O objetivo do blog é divulgar os dispositivos alternativos na rede de Saúde Mental e propagar a ideia da luta antimanicomial. A partir da democratização da psiquiatria, os profissionais de saúde mental visam trabalhar de forma interdisciplinar no âmbito do novo contexto da psiquiatria renovada.

quinta-feira, 13 de maio de 2010

Hospício a céu aberto. Parte 2


Alguns desses indivíduos, como o príncipe Obá, chegaram a alcançar uma invulgar notoriedade em que viveram. Castro Urso, por exemplo, foi um vendedor de bilhetes de loteria: doido caricato, muito feio e desajeitado, era frequentemente retratado nas folhas ilustradas do período. Emiliano, outro personagem desse tipo, tinha especial habilidade de imitar com a garganta o som de instrumentos de sopro e ruídos mecânicos. Era o que ele fazia nas ruas todo o tempo. Sua imitação de locomotiva era especialmente apreciada: valheu-lhe o apelido de Estrada- de -Ferro e até um contrato para realizar a sonoplastia no espetáculo teatral Viagem à roda do mundo, encenado com grande sucesso na Corte. 
 

Praia Grande, descrito como manso e delirante, vivia de esmolas e da atenção carinhosa das quitandeiras. Circulava entre o Largo do Paço e o Cais do Porto e chegou a ser personagem central de uma outra farsa teatral, intitulada O Filósofo do cais e o Praia Grande, encenada do Teatro de São Pedro. Além de se tornarem personagens centrais de espetáculos do teatro ligeiro, vários deles, em especial, Oba, Natureza e Castro Urso, costumavam aparecer pessoalmente no alto de "carros e críticas" de sociedades carnavalescas capitaneadas por jornalistas, escritores e comerciantes, desfilando sua extravagância. Ao mesmo tempo em que podiam ser objeto de riso, prestavam-se às persistentes metáforas políticas e às críticas sociais encenadas pelas grandes sociedades carnavalescas em seus préstitos anuais.

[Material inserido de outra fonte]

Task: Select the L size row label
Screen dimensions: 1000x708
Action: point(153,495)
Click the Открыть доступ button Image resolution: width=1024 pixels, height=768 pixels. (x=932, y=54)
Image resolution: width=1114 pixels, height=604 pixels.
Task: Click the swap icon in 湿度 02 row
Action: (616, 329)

Nem por isso eles deixaram de preocupar certas parcelas específicas da sociedade. Na segunda metade do século XIX enquanto muitos personagens como estes perambulavam tranquilamente pelas ruas, a corporação médica começava a absorver os princípios de uma nova especialidade, já consolidada na Europa, mas ainda distante das praias brasileiras. O alienismo (nome que então se atribuía à medicina mental) ganhava corpo no Brasil, propondo ver a loucura como doença. Isto significa substituir a caridade que informava a antiga noção da "assistência" aos necessitados e permitia que loucos permanecessem em suas casas ou nas ruas, pelo confinamento "terapêutico". Protegia-se assim o doente e a sociedade, pois a loucura, dizia-se, tinha também um potencial de contágio. 

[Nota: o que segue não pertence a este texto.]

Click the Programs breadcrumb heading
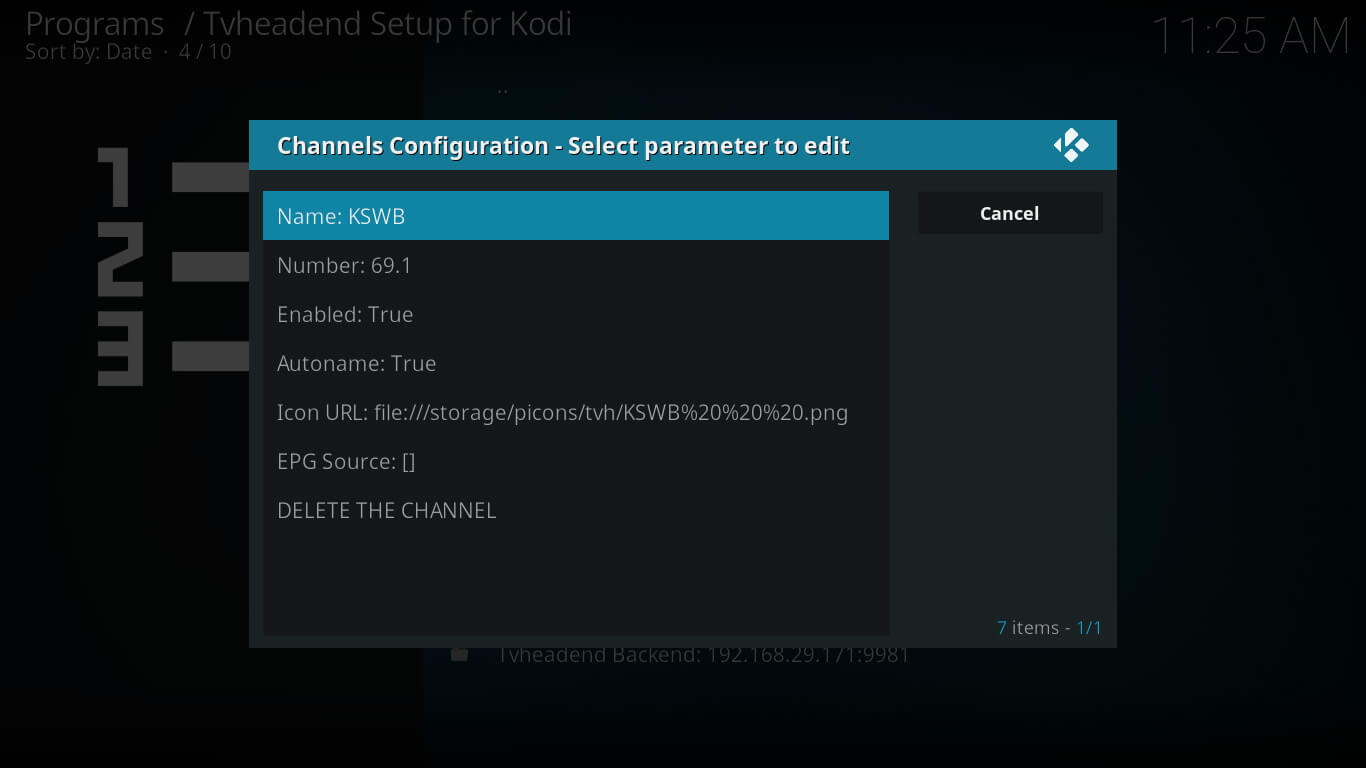The width and height of the screenshot is (1366, 768). (x=94, y=24)
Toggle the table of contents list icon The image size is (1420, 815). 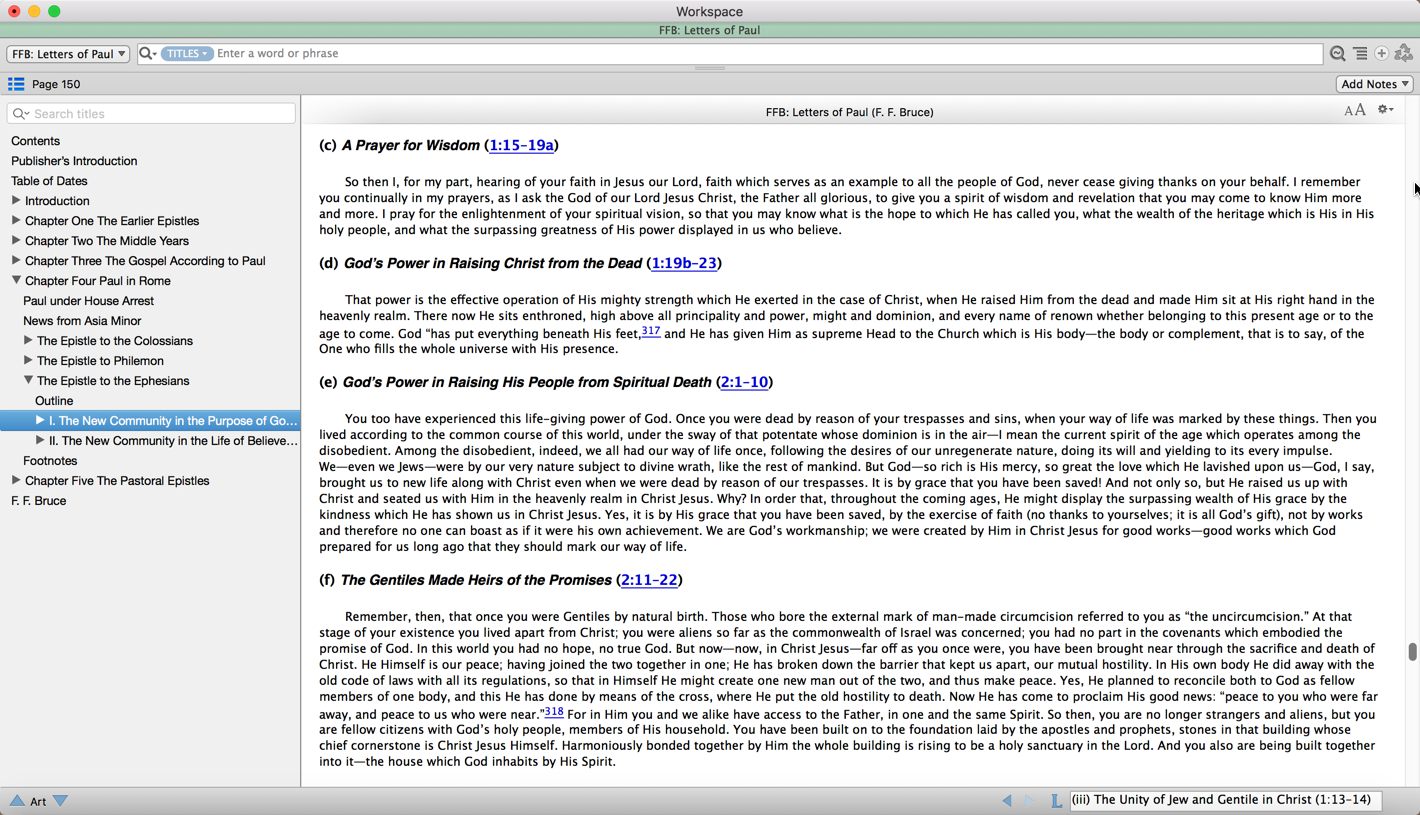tap(16, 84)
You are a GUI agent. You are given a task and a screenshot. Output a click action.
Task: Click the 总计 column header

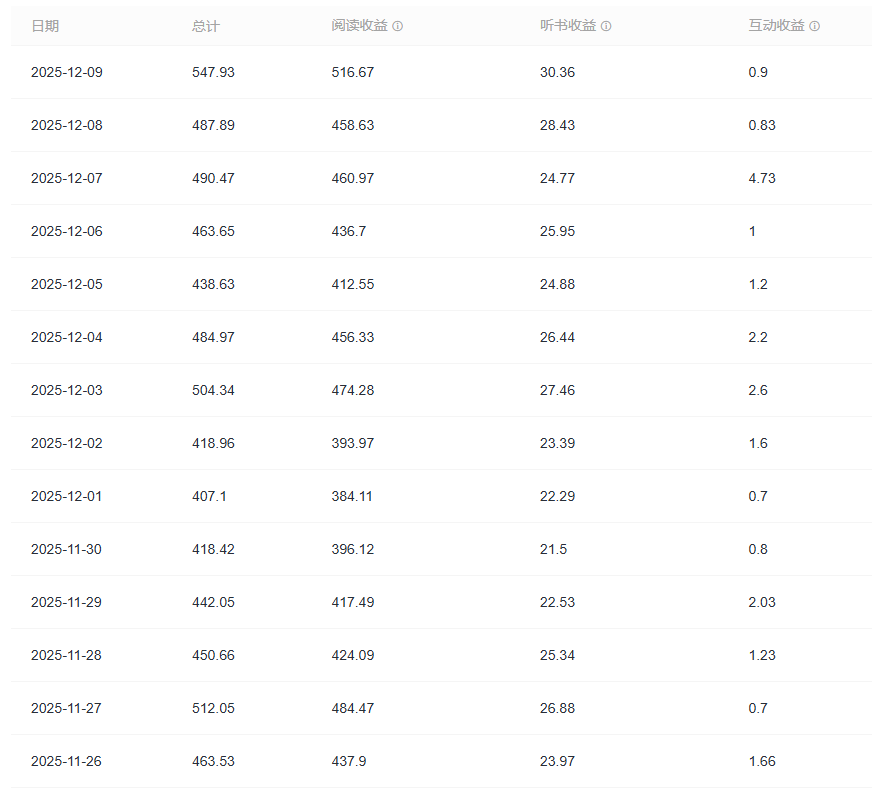[x=205, y=26]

Nas últimas décadas do século XIX, no Rio de Janeiro da febre amarela, a idéia de uma epidemia de loucura funcionava como um eficiente antídoto contra o temor despertado pelas mudanças que se avizinhavam rapidamente. Reestruturar a polícia, organizar a cidade, higienizar a pobreza, isolar os loucos eram medidas que, juntas, configuravam um único sentido. Com a Proclamação da República, a concepção médica oficializou-se em uma ideologia de Estado, fortemente escorada na idéia de uma cientificidade fechada e inquestionável. Os hospícios proliferam por todo o país e o alienismo vê fortalecida sua abrangência e suas atribuições. Se a solução não chegava a ser um consenso, sem dúvida era o ponto de vista triunfante no início do século XX. Famílias entregavam seus "doidos" com um misto de vergonha e alívio (a primeira, causada pela teoria de que suas manifestações decorriam quase sempre de tendências hereditárias; a segunda, pela vã esperança de cura - ou, ao menos, de sigilo). Seja como for, a mudança de atitude é rápida e impressionante, desde o aparecimento do asilamento científico no país.